**What you have to do**. Format the lines below as a numbered list, leaving out any blank lines.

START Information provided

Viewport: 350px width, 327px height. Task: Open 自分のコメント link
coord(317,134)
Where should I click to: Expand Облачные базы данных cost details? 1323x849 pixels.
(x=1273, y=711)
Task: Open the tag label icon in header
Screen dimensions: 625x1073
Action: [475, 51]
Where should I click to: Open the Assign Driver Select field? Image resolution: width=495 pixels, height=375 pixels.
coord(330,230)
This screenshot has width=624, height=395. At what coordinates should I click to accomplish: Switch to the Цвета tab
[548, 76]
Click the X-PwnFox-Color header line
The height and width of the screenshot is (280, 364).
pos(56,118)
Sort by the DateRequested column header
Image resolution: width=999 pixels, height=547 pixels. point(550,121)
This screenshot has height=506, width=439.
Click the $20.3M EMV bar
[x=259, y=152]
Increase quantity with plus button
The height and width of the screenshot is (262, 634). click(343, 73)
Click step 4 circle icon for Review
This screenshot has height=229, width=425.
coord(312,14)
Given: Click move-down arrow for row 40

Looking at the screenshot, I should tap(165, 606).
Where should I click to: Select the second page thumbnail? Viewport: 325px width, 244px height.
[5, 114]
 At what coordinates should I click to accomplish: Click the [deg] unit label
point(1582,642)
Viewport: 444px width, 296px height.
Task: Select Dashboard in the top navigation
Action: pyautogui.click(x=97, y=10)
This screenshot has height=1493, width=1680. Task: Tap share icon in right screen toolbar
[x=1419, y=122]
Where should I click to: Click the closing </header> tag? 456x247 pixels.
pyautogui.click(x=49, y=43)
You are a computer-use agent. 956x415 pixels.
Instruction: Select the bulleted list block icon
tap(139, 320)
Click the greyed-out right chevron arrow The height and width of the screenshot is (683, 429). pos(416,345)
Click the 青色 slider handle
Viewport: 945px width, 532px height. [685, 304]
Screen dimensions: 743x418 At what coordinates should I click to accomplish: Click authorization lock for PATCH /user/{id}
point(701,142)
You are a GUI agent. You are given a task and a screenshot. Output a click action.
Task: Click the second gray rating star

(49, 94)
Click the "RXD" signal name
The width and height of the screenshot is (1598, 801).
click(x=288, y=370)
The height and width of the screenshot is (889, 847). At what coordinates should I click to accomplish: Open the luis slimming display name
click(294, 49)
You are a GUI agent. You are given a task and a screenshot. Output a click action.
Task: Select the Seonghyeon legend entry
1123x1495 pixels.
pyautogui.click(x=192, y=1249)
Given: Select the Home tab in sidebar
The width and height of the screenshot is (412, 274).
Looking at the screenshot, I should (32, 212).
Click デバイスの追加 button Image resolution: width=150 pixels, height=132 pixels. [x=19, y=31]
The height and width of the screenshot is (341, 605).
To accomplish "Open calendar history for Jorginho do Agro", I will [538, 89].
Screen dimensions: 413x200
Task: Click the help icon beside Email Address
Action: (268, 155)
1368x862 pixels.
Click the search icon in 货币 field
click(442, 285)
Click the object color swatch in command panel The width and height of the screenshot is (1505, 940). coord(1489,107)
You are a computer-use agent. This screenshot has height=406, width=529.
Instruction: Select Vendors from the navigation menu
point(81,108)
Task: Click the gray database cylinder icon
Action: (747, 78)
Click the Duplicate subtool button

END Information provided

**Written response**.
1. Viewport: 350px width, 327px height. Task: Open 自分のコメント link
2. coord(317,134)
3. Where should I click to: Expand Облачные базы данных cost details? 1323x849 pixels.
4. (x=1273, y=711)
5. Task: Open the tag label icon in header
6. Screen dimensions: 625x1073
7. Action: [475, 51]
8. Where should I click to: Open the Assign Driver Select field? Image resolution: width=495 pixels, height=375 pixels.
9. coord(330,230)
10. This screenshot has width=624, height=395. At what coordinates should I click to accomplish: Switch to the Цвета tab
11. [548, 76]
12. Click the X-PwnFox-Color header line
13. The height and width of the screenshot is (280, 364).
14. pos(56,118)
15. Sort by the DateRequested column header
16. Image resolution: width=999 pixels, height=547 pixels. point(550,121)
17. This screenshot has height=506, width=439.
18. Click the $20.3M EMV bar
19. [x=259, y=152]
20. Increase quantity with plus button
21. The height and width of the screenshot is (262, 634). click(343, 73)
22. Click step 4 circle icon for Review
23. This screenshot has height=229, width=425.
24. coord(312,14)
25. Given: Click move-down arrow for row 40
26. Looking at the screenshot, I should tap(165, 606).
27. Where should I click to: Select the second page thumbnail? Viewport: 325px width, 244px height.
28. [5, 114]
29.  At what coordinates should I click to accomplish: Click the [deg] unit label
30. point(1582,642)
31. Viewport: 444px width, 296px height.
32. Task: Select Dashboard in the top navigation
33. Action: pyautogui.click(x=97, y=10)
34. This screenshot has height=1493, width=1680. Task: Tap share icon in right screen toolbar
35. [x=1419, y=122]
36. Where should I click to: Click the closing </header> tag? 456x247 pixels.
37. pyautogui.click(x=49, y=43)
38. You are a computer-use agent. 956x415 pixels.
39. Instruction: Select the bulleted list block icon
40. tap(139, 320)
41. Click the greyed-out right chevron arrow The height and width of the screenshot is (683, 429). pos(416,345)
42. Click the 青色 slider handle
43. Viewport: 945px width, 532px height. [685, 304]
44. Screen dimensions: 743x418 At what coordinates should I click to accomplish: Click authorization lock for PATCH /user/{id}
45. point(701,142)
46. You are a GUI agent. You are given a task and a screenshot. Output a click action.
47. Task: Click the second gray rating star
48. (49, 94)
49. Click the "RXD" signal name
50. The width and height of the screenshot is (1598, 801).
51. click(x=288, y=370)
52. The height and width of the screenshot is (889, 847). At what coordinates should I click to accomplish: Open the luis slimming display name
53. click(294, 49)
54. You are a GUI agent. You are given a task and a screenshot. Output a click action.
55. Task: Select the Seonghyeon legend entry
56. 1123x1495 pixels.
57. pyautogui.click(x=192, y=1249)
58. Given: Select the Home tab in sidebar
59. The width and height of the screenshot is (412, 274).
60. Looking at the screenshot, I should (32, 212).
61. Click デバイスの追加 button Image resolution: width=150 pixels, height=132 pixels. [x=19, y=31]
62. The height and width of the screenshot is (341, 605).
63. To accomplish "Open calendar history for Jorginho do Agro", I will [538, 89].
64. Screen dimensions: 413x200
65. Task: Click the help icon beside Email Address
66. Action: (268, 155)
67. 1368x862 pixels.
68. Click the search icon in 货币 field
69. click(442, 285)
70. Click the object color swatch in command panel The width and height of the screenshot is (1505, 940). coord(1489,107)
71. You are a computer-use agent. This screenshot has height=406, width=529.
72. Instruction: Select Vendors from the navigation menu
73. point(81,108)
74. Task: Click the gray database cylinder icon
75. Action: (747, 78)
76. Click the Duplicate subtool button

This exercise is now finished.